Residents of La Güinera, in the Arroyo Naranjo municipality of Havana, held a pot-banging protest tonight during a new blackout.
The independent journalist Camila Acosta, correspondent for ABC in Cuba, shared a video on her Facebook account with the message: "NOW Cacerolazo in La Güinera, Havana, Cuba. 26/3/2026".
The recording, captured in the darkness of the blackout, showcases the distinctive sound of pots and pans being struck in the Havana neighborhood, which carries a special symbolic weight in the recent history of Cuban protests.
La Güinera was one of the epicenters of the July 11, 2021 —known as 11J— the largest antigovernmental protests since 1959, when its residents took to the streets shouting "Freedom" and "Homeland and Life."
During those days, Diubis Laurencio Tejeda, 36 years old, was shot and killed by a sub-lieutenant of the MININT. Hundreds of protesters were detained and prosecuted, and many remain imprisoned.
The pot-banging protest tonight is part of a wave of protests that has been shaking Cuba for weeks.
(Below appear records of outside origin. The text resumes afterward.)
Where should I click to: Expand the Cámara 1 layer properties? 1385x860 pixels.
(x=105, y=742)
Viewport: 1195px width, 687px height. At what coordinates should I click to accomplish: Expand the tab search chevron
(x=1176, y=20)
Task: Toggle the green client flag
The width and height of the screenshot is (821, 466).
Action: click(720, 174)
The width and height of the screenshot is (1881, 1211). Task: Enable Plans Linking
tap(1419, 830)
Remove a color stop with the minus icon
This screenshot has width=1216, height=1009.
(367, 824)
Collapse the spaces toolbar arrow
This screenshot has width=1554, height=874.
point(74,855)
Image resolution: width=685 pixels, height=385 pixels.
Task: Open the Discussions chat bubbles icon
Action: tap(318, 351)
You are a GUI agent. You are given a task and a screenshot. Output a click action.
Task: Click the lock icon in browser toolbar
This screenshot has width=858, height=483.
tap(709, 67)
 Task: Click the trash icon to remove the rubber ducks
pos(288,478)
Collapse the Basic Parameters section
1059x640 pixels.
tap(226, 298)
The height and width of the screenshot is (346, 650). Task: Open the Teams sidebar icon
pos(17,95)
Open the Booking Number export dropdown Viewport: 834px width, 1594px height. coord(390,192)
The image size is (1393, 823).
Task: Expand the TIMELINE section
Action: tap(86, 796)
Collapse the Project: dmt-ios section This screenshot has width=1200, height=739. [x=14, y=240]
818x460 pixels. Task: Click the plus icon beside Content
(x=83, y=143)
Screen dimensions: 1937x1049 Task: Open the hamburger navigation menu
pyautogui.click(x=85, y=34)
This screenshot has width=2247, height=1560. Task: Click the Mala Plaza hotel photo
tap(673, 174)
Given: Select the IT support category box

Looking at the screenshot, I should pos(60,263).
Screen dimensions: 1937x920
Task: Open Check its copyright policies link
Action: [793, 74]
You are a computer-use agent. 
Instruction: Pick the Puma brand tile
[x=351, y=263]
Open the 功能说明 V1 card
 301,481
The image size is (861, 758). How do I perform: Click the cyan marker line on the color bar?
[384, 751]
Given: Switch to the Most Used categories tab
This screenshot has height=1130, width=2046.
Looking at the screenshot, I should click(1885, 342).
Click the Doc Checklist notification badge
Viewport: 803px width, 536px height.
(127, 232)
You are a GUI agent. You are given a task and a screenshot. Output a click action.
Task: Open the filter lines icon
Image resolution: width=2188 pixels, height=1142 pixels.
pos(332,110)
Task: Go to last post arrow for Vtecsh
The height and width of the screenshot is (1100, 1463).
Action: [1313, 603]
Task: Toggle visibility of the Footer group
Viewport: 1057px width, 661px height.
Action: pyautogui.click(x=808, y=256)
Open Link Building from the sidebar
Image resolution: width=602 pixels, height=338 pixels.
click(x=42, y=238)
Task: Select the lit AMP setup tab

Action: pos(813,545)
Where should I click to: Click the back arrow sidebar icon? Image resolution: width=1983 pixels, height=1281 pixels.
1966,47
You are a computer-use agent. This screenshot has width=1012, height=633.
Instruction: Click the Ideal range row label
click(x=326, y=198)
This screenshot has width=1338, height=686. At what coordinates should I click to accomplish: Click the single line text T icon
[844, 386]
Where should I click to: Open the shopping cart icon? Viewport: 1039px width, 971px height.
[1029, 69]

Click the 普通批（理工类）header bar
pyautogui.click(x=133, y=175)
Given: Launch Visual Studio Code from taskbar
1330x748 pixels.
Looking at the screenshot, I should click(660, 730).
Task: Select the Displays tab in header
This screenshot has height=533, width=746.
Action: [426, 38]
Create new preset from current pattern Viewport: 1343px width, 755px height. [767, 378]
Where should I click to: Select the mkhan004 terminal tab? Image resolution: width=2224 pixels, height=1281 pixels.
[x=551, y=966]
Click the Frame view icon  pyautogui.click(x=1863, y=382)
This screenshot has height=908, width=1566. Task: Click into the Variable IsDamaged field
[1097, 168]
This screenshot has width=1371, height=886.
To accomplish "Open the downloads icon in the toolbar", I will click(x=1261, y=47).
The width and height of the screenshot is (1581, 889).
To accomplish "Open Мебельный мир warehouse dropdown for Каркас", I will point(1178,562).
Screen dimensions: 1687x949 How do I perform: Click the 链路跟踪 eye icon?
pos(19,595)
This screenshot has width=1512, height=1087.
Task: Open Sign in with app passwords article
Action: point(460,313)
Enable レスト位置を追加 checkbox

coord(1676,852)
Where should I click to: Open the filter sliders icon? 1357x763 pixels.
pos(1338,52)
Since March 6, nightly pots and pans protests have been reported in dozens of neighborhoods in Havana — Vedado, Lawton, Alamar, Santos Suárez, Playa, El Cerro — and in provinces such as Santiago de Cuba and Ciego de Ávila. The direct cause is the most severe energy crisis the island has faced in decades.
The electricity deficit this Thursday reached 1,885 MW. So far in March, Cuba has experienced at least three nationwide blackouts: the longest lasted 29 hours and 29 minutes on March 16.
The nightly noise protests have become the predominant form of protest: loud, collective, and relatively anonymous in the darkness of power outages. That La Güinera makes its pots sound again, the neighborhood that paid one of the highest prices for 11J, is a sign that the regime cannot ignore.